Common integration pitfalls

Adding "Bearer" prefix to the Authorization header
SparkPost's Authorization header takes the raw API key with no prefix. Sending Bearer {key} results in a 401 that looks identical to a wrong key. The API error message in the response body does not distinguish between a wrong key and a misformatted key — making this one of the most common silent-misconfiguration bugs.
Putting the same address in both recipients and substitution_data
In SparkPost, the recipient address and per-recipient substitution data are sibling properties inside each recipient object ({ address: { email }, substitution_data: { ... } }), not separate top-level keys in the transmission. Mixing these up causes template variables to not be replaced, resulting in literal {{variable}} in sent emails.

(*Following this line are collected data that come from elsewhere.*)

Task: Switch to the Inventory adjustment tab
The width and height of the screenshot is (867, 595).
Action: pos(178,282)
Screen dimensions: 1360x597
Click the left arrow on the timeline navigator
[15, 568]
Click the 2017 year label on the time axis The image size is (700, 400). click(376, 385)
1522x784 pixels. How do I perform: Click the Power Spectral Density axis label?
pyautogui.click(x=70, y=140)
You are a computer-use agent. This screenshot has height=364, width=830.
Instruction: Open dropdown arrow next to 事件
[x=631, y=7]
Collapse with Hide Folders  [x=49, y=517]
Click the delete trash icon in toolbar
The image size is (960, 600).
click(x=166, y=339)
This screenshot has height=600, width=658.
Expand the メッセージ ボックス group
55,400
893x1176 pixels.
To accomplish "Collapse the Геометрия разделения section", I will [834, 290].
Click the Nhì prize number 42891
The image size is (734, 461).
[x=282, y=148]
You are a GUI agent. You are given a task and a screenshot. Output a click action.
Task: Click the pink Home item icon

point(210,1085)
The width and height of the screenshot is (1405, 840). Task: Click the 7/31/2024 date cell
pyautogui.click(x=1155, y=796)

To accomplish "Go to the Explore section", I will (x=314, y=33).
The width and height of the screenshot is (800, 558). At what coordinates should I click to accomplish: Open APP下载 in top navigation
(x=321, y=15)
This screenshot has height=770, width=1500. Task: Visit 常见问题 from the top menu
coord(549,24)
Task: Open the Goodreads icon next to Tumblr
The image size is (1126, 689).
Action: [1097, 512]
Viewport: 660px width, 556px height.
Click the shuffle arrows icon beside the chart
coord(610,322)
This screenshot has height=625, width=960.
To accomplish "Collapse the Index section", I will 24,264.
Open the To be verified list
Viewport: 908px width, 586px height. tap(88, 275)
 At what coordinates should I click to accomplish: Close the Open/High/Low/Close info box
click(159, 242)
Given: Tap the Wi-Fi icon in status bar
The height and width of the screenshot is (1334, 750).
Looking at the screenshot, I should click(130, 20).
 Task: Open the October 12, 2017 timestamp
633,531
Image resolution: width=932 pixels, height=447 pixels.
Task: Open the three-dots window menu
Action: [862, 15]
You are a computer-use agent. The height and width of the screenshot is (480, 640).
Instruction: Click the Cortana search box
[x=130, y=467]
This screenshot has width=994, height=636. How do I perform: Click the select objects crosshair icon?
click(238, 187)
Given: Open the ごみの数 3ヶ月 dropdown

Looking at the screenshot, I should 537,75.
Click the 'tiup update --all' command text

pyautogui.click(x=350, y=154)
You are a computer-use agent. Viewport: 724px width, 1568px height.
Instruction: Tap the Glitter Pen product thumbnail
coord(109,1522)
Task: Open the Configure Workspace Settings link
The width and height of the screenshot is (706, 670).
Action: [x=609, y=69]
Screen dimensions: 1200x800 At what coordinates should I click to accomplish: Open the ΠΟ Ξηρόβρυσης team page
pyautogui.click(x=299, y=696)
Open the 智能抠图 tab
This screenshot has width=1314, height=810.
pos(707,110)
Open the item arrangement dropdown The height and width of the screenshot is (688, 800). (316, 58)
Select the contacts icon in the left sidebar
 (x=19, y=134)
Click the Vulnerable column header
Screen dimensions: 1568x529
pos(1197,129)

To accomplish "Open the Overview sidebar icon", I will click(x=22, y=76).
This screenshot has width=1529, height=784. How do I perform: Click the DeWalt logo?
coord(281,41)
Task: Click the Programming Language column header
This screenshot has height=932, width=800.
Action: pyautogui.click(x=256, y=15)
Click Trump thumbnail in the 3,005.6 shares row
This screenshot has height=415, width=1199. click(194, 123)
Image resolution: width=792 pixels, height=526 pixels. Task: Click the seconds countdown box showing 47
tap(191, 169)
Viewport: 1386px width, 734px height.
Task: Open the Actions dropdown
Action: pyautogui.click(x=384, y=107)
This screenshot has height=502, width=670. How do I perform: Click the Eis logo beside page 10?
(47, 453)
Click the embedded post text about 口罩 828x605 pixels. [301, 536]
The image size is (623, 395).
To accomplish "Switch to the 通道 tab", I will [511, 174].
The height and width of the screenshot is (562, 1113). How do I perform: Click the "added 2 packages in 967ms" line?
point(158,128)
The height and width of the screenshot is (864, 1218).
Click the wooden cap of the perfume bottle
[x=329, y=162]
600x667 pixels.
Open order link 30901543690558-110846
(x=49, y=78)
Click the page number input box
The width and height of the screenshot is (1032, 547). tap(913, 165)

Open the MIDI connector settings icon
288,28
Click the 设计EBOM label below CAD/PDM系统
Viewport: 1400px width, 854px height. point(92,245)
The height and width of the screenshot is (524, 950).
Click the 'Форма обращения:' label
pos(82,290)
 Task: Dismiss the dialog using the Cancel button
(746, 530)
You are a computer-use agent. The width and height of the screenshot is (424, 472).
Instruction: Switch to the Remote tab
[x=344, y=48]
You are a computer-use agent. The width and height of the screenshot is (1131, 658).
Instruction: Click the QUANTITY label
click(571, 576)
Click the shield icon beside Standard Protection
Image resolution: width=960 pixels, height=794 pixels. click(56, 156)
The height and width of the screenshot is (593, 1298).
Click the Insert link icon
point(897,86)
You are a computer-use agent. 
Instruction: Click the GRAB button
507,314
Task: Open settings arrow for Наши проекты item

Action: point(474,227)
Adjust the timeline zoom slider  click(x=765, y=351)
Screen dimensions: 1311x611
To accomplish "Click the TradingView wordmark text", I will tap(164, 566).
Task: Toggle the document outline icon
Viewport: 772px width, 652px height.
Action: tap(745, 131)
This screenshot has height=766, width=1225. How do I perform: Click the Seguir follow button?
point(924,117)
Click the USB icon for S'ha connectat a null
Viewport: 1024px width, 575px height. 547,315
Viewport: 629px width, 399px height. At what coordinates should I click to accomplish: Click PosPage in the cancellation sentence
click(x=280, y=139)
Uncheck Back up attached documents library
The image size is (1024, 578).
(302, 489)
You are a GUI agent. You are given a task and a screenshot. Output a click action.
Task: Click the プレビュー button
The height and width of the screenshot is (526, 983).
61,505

Ignoring total_rejected_recipients in the transmission response
A SparkPost transmission response with HTTP 200 can still report total_rejected_recipients > 0. Rejected recipients include suppressed addresses, addresses with invalid syntax, and domain-blocked addresses. If you only log the 200 status and not the counts, you will miss partial failures silently.
Not tracking campaign_id for deliverability attribution
SparkPost's deliverability reports filter by campaign_id. Without setting it, all your transmissions aggregate into an undifferentiated "no-campaign" bucket, making it impossible to identify which type of email is causing bounce rate increases. Always set campaign_id to a meaningful category string ("password-reset", "alert", "weekly-digest").
Skipping suppression list checks before bulk sends
SparkPost counts rejected recipients (including suppressed addresses) against your sending reputation metrics. A bulk transmission with 5% of recipients suppressed looks like a 5% failure rate in deliverability dashboards. Pre-filtering the list using GET /suppression-list/{email} before sending keeps rejection rates low and reporting clean.